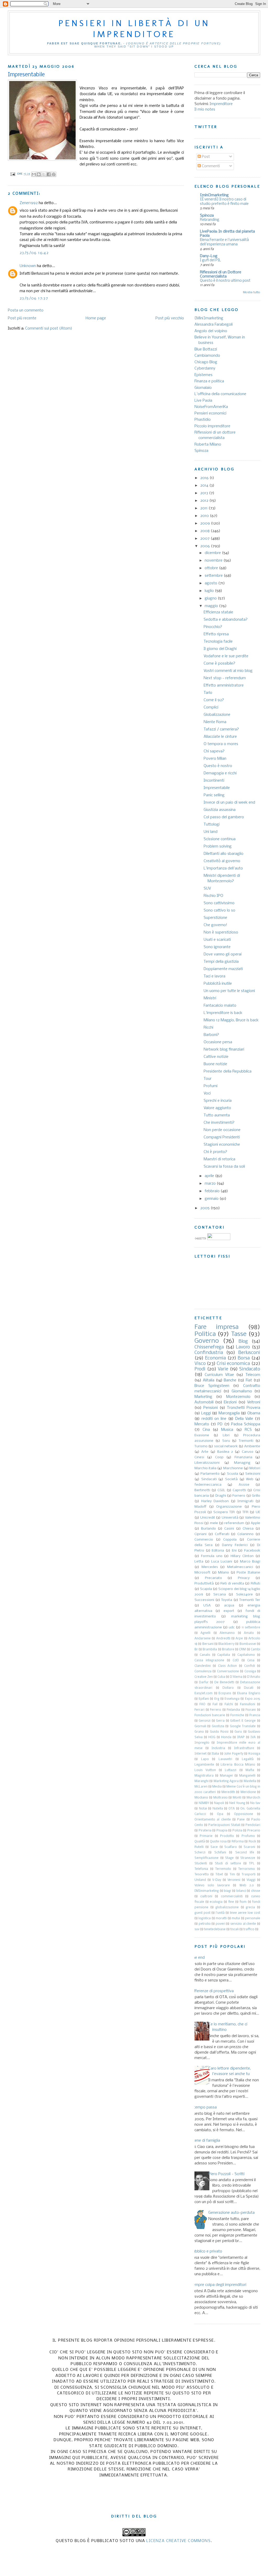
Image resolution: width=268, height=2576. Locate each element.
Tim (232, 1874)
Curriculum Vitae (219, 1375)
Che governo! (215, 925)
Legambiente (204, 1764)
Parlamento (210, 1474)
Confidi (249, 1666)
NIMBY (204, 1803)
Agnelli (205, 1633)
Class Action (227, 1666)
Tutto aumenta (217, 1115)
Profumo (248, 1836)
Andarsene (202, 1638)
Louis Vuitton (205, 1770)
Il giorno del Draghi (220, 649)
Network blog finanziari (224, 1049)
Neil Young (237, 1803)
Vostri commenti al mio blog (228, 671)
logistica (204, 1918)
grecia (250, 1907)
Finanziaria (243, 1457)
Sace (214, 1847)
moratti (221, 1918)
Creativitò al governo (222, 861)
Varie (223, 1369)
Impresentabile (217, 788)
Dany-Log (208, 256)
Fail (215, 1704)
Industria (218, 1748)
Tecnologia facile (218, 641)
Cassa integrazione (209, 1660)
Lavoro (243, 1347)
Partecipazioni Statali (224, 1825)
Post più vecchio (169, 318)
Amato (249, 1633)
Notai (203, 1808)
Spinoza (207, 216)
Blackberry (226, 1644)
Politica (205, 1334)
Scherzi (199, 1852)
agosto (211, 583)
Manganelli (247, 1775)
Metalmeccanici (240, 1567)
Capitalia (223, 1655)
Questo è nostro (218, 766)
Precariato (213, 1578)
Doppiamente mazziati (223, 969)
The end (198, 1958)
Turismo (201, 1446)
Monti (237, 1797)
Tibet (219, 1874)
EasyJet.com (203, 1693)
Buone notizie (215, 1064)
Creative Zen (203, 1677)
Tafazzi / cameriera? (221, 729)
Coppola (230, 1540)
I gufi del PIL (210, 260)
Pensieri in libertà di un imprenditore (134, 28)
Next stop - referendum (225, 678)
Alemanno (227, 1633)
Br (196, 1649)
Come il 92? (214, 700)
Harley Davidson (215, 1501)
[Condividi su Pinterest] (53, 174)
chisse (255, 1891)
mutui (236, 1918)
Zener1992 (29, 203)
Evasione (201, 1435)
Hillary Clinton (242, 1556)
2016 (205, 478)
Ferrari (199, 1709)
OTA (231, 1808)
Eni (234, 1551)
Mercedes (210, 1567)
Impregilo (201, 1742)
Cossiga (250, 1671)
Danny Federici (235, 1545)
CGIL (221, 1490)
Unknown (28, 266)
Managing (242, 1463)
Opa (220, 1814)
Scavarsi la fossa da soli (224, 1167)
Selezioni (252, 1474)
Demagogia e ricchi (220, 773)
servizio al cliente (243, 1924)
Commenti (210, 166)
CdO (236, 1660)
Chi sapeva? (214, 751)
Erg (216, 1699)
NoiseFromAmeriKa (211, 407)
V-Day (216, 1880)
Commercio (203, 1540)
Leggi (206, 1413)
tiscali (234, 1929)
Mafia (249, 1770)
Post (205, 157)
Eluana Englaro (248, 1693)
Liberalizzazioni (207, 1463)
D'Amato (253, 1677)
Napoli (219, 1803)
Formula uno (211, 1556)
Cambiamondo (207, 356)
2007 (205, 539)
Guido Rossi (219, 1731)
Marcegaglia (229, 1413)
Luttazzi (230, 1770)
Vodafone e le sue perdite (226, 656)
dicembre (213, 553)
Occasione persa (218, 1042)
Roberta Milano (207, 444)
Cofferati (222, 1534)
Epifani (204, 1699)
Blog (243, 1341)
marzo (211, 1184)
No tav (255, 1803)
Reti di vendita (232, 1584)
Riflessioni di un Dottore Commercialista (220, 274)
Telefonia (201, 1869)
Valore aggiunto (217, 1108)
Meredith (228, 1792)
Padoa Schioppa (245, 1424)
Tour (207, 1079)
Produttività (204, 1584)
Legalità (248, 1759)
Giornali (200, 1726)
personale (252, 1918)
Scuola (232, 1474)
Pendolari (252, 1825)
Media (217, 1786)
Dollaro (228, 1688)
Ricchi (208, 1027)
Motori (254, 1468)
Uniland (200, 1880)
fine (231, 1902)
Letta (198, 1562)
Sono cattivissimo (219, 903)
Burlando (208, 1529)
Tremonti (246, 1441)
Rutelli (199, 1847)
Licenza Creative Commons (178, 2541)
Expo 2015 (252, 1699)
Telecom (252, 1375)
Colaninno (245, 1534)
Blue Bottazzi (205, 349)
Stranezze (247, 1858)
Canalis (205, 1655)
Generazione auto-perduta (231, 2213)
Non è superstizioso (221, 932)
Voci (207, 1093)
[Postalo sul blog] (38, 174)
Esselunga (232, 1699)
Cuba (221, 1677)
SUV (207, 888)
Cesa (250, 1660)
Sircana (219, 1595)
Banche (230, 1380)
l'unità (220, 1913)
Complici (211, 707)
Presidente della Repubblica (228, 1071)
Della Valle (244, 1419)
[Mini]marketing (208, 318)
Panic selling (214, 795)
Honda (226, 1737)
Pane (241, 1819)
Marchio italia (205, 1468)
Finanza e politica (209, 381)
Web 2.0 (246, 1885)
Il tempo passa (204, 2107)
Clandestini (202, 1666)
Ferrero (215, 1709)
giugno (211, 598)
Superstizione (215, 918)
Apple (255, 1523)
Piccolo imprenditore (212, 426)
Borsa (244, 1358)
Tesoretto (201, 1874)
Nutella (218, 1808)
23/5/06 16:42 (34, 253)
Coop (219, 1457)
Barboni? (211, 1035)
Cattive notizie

== EXERCISE DETAILS ==
Of the entries above, transcribe exactly those lines that fall between the line containing "Fail (215, 1704)" and the line containing "Buone notizie (215, 1064)", together with those two lines.

== OUTPUT BELOW ==
Fail (215, 1704)
Industria (218, 1748)
Tecnologia facile (218, 641)
Cassa integrazione (209, 1660)
Lavoro (243, 1347)
Partecipazioni Statali (224, 1825)
Post più vecchio (169, 318)
Amato (249, 1633)
Notai (203, 1808)
Spinoza (207, 216)
Blackberry (226, 1644)
Politica (205, 1334)
Scherzi (199, 1852)
agosto (211, 583)
Manganelli (247, 1775)
Metalmeccanici (240, 1567)
Capitalia (223, 1655)
Questo è nostro (218, 766)
Precariato (213, 1578)
Doppiamente mazziati (223, 969)
The end (198, 1958)
Turismo (201, 1446)
Monti (237, 1797)
Tibet (219, 1874)
EasyJet.com (203, 1693)
Buone notizie (215, 1064)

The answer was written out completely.